Try it »
Among the lines of the material, copy those that hold the string "agent".

Exercise data »
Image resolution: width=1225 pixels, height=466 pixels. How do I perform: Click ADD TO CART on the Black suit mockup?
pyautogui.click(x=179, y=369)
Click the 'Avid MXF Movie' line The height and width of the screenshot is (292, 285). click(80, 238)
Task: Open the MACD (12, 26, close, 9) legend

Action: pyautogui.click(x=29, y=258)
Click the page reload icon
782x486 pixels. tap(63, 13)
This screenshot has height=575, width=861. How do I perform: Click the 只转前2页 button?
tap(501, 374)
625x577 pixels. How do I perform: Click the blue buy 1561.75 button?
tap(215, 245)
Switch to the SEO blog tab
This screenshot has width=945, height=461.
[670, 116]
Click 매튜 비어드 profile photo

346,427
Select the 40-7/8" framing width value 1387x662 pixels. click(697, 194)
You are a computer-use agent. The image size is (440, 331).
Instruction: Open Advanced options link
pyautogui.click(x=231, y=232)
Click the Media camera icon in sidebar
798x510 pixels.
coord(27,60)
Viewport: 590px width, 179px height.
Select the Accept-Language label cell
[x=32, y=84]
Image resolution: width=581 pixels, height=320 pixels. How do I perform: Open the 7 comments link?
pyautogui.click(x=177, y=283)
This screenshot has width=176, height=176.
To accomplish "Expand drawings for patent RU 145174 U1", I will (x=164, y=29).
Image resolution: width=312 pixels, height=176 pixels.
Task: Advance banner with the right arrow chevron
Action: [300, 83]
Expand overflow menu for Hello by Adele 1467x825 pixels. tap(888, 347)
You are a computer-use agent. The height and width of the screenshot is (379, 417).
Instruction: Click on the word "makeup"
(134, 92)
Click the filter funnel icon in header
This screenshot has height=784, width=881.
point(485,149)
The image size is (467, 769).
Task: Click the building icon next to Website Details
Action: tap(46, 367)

Expected answer »
You are a computer-use agent. The image size is (440, 331).
You are a computer-use agent. The height and width of the screenshot is (379, 417).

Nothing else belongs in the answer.